Chronique

Cahen - Seffer Ethnic Duo

Tarass Boulba

Faton Cahen (kb), Yochk’o Seffer (sax, fl)

Label / Distribution : Acel / Musea

Il faut saluer le travail discret que Jean-Jacques Leca consacre pour l’essentiel à la musique de Yochk’o Seffer. Acel, son label anagramme, enrichit son catalogue en publiant un enregistrement inédit de l’Ethnic Duo, que le saxophoniste (mais aussi, flûtiste, sculpteur, peintre et autres talents) avait formé avec son complice François « Faton » Cahen. Une longue et belle histoire que celle de ces deux-là, dont l’arrêt brutal au mois de septembre 2011 était si inattendu que, quelques heures seulement avant le décès du pianiste, trottait encore dans leur tête un nouveau projet de collaboration.

Cahen et Seffer se connaissaient en effet sur le bout des doigts, ils étaient – et ce n’est pas là une simple formule – de véritables amis qui s’étaient rencontrés aux premières heures de Magma. Tous deux avaient fait partie de l’aventure avant de monter leur propre formation, Zao. Ce groupe pas assez connu – au sein duquel évoluait le batteur Jean-My Truong, partenaire de Seffer dans le groupe Perception – connaîtra ses plus belles années de 1973 à 1976, une courte période émaillée de quatre albums durant laquelle on avait pu noter la présence d’un certain Didier Lockwood [1] (sur l’album Kawana). Rappelons que le violoniste provenait lui-même de la planète Kobaïa dont il avait foulé le sol alors qu’il n’avait pas encore dix-neuf ans. Et même si leurs chemins s’étaient séparés par la suite, Yochk’o Seffer et Faton Cahen ne s’étaient jamais perdus de vue, se retrouvant à de nombreuses reprises, par exemple à l’occasion d’une reformation de leur cher Zao [2] ou dans le cadre de l’Ethnic Duo qui vit le jour en 1980.

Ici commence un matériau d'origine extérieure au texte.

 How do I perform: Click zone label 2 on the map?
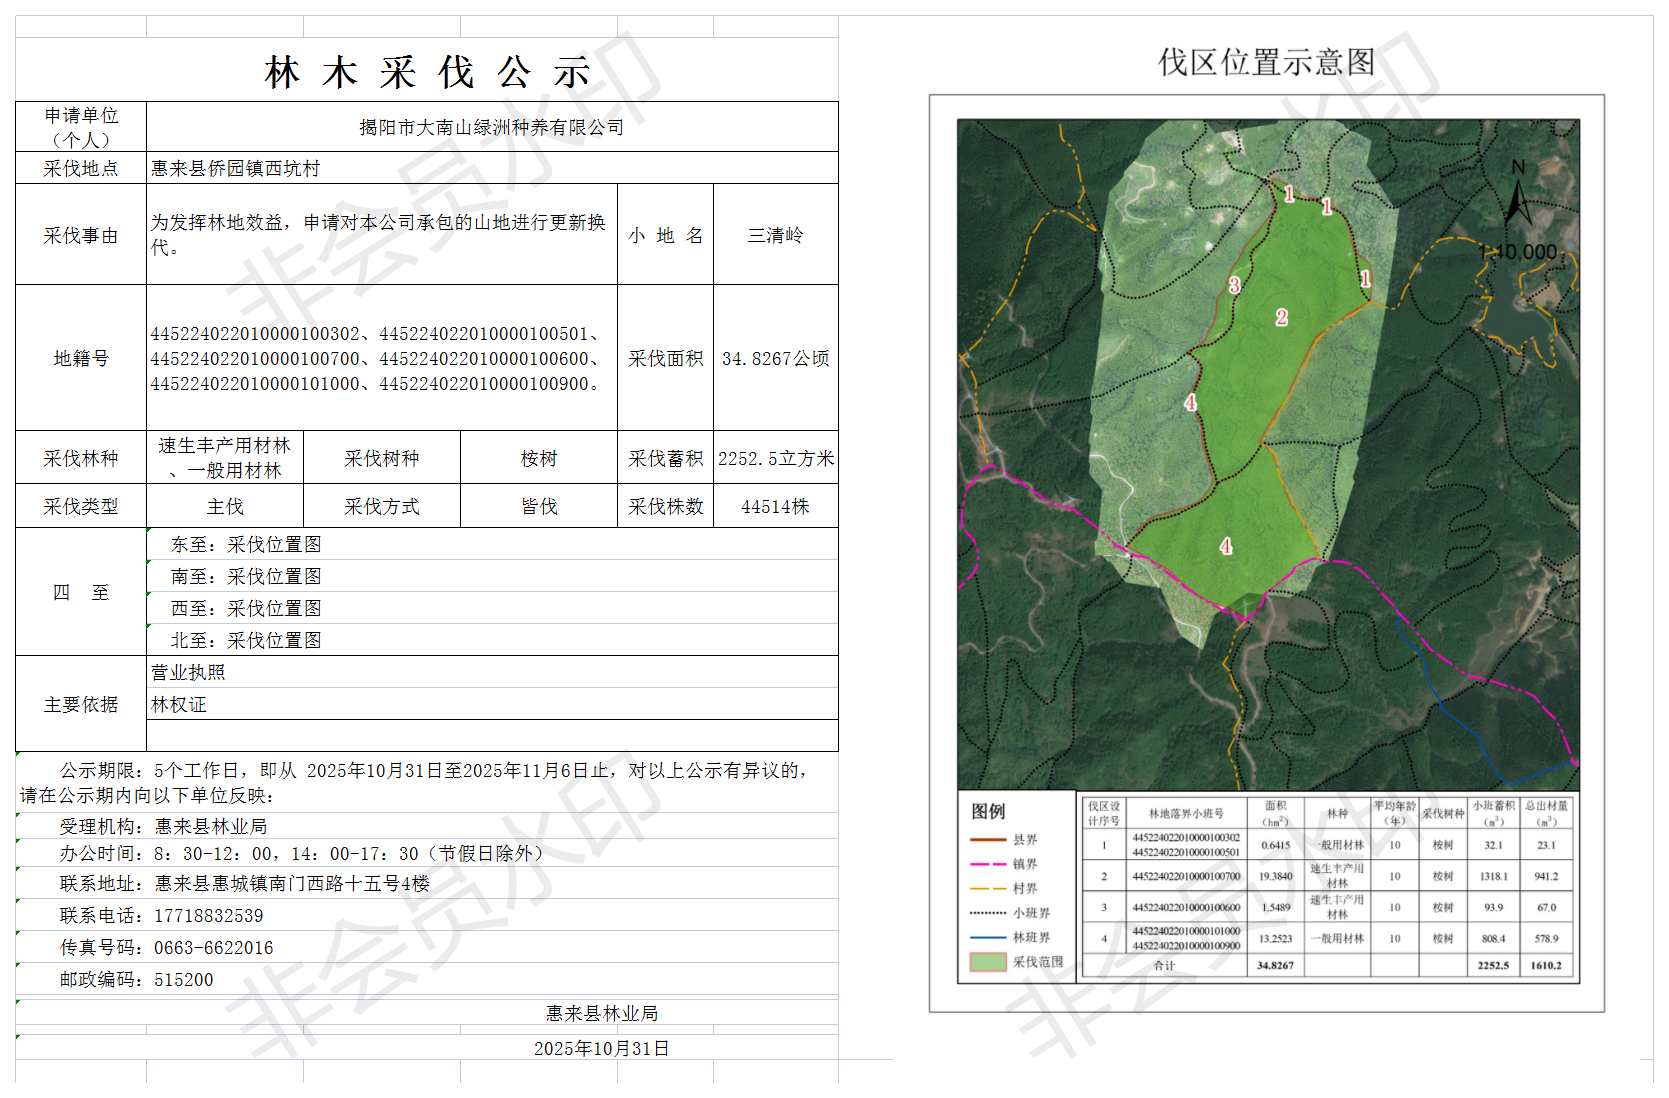(1281, 318)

Cette année-là, le duo eut l’occasion de se produire au Mans Jazz Festival : un concert fort heureusement enregistré et dont la bande fut récemment retrouvée. Un petit nettoyage et un mastering plus tard, voici Tarass Boulba et la joie de vibrer à nouveau à cette musique que Yochk’o Seffer aime ainsi présenter : « Nous nous situons assez loin du jazz traditionnel. Le jazz est ici utilisé comme méthode d’improvisation. La musique est, elle, d’essence complètement européenne, folklorique évidemment, et également dans la tradition impressionniste française, voire contemporaine. Tour à tour climatique, hypnotique, chaleureuse, frénétique ou tout ça à la fois, la musique de ce duo est intemporelle et ensorcelante ». Le saxophoniste, qui revendique volontiers Coltrane pour père et Bartók pour grand-père, ne croit pas si bien dire. Organisée en quatre suites, cette grande balade au pays de ce que nous nommerons donc « l’impressionnisme folklorique franco-hongrois » de l’Ethnic Duo est en effet saisissante. D’abord parce qu’on savoure le plaisir d’y retrouver la musique de Zao et sa tension contemplative (un oxymore qui s’applique parfaitement à l’hypnotique « Natura »), mais dans une forme plus dépouillée qu’à l’origine. Seffer et Cahen reconnaissaient d’ailleurs se sentir plus libres à deux qu’avec une basse et une batterie, et par là même plus en mesure de sortir du cadre contraint d’une certaine forme de jazz-rock auquel ils avaient beaucoup donné. La complicité musicale entre eux a des allures de joute aux couleurs de danses (hongroises ?) endiablées, de pulsions répétitives (« Alyzé ») ou de rêveries poétiques. Chacun des deux protagonistes se voit en outre accorder de larges espaces propices à des échappées solitaires : ici un chorus déchirant du saxophoniste qui lance un appel très coltranien (« Shardaz »), là une incursion romantique à l’occasion d’une douce « Ballade pour l’été » par le pianiste.

Tarass Boulba est une terre de contrastes, entre attentions réciproques et incertitudes de l’improvisation, un moment d’échanges fiévreux révélant le désir de communion de deux musiciens qui semblaient n’avoir aucun secret l’un pour l’autre et qui, pourtant, se livraient sans tricher, en toute humanité. C’est un beau livre ouvert, dont on tourne et retourne volontiers les pages.

par Denis Desassis // Publié le 7 mars 2021
P.-S. :

[1Lockwood retrouvera Jean-My Truong peu de temps après au sein de l’éphémère Surya.

[2Comme par exemple à l’occasion de l’album Akhenaton, publié en 1994 grâce à la persévérance du regretté Alain Juliac.